Women’s Health Week (which begins on Mother’s Day each year) is off to a pretty good start.

FemTherapeutics, a Montreal-based medical technology company that designs personalized gynecological prosthetics for women suffering from pelvic floor disorders, announced Monday it has raised $1.85 million in funding. 

“The new funds will enable us to further develop our platform and devices, kick off pivotal clinical studies, and expand our team, IP portfolio, and R&D efforts,” Inara Lalani, co-founder and CEO, told Forbes

Lalani and co-founders Negin Ashouri and Dr. Mihnea Gangal first had the idea for FemTherapeutics when they realized the design for the vaginal pessary – a silicone device used to treat pelvic floor disorders such as urinary incontinence or pelvic organ prolapse – has hardly changed in the past 50 years. 
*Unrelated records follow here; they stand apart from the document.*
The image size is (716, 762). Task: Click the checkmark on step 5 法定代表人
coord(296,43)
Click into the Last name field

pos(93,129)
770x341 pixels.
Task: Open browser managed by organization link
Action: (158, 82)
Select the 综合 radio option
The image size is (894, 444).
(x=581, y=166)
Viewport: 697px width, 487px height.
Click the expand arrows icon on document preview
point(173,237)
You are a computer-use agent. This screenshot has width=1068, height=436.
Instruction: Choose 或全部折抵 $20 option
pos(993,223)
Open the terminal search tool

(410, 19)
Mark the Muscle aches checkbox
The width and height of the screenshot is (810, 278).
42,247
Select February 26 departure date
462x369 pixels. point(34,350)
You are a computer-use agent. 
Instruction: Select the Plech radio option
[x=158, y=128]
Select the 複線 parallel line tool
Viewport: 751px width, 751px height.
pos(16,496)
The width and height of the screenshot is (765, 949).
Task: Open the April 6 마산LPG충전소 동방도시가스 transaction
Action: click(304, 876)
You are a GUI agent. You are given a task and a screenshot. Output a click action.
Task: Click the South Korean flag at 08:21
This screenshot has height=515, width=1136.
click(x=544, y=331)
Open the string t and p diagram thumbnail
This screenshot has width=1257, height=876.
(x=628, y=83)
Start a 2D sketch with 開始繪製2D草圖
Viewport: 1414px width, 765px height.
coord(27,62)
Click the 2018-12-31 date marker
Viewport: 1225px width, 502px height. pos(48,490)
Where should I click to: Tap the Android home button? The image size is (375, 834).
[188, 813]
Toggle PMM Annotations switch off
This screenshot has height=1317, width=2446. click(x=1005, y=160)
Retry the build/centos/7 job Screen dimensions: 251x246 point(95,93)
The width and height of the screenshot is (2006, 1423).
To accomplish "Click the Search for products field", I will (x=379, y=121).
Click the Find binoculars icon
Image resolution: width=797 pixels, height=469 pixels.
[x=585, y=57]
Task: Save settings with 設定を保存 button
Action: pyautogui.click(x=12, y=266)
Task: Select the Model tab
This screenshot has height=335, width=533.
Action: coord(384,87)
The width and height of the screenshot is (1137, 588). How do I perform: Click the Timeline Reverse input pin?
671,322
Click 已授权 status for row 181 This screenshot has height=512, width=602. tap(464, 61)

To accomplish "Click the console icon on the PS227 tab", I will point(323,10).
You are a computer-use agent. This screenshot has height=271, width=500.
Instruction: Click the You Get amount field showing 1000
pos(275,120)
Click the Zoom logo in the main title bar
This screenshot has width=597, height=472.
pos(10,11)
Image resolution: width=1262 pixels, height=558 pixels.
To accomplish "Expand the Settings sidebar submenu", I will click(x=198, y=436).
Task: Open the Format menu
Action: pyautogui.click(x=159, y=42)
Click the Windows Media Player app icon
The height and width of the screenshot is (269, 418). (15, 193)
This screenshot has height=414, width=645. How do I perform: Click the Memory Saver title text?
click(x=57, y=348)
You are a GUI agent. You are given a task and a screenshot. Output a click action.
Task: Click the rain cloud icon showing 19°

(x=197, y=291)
Today, vaginal pessaries are mass-manufactured and not designed to accommodate women’s diverse bodies, which can lead to ample consequences. According to Lalani, one in three women who suffer from pelvic floor disorders will fail pessary fittings or discontinue use after a year due to discomfort.

“The dynamic behind [pelvic organ prolapse] is likely more diverse than any other health condition women will experience, however, it is treated as a “one solution fits all” problem,” she said

To combat the design issue, FemTherapeutics uses 3D printing techniques to model each pessary after its patient’s unique anatomy. This could have a sizable impact, as a quarter of all women (and half of women over 80), especially those who have experienced vaginal childbirth or hysterectomy, will suffer from pelvic floor disorders during their lifetime.

Since its 2018 inception at McGill University, FemTherapeutics has raised a total of $2.3 million to assist its mission of affecting large-scale change in women’s health, a space which is still severely underfunded.  

Recent data indicates that in 2022, the U.S. National Institutes of Health distributed more funding toward research of conditions that primarily affect men than those that impact women – even though the conditions that afflict women often result in more disability or even death.

In an analysis of this data, US mathematician Arthur Murin used charts to illustrate the disparate relationship between each condition’s funding and its impact on health. For example, HIV/AIDS, which disproportionately affects men, is shown to receive more funding than mental health, which disproportionately affects women and overall can result in more “disease burden” – a measure of how much death and disability it causes. This was the case with a number of conditions more common to women, such as anxiety disorders and endometriosis. 

Liisa Galea, a neuroscientist at the Centre for Addiction and Mental Health in Toronto, who has published on female representation in science, told Nature that she was not surprised by Mirin’s findings on funding for women’s health. “Unfortunately it is really undervalued, understudied.”

Which is why it’s especially good news when startups focused on women’s health – like FemTherapeutics – are able to tap into capital. When there’s more money directed toward women’s health, researchers pay attention. “If you put a pot of gold at the end of a funding rainbow, researchers are going to go for it,” Galea said.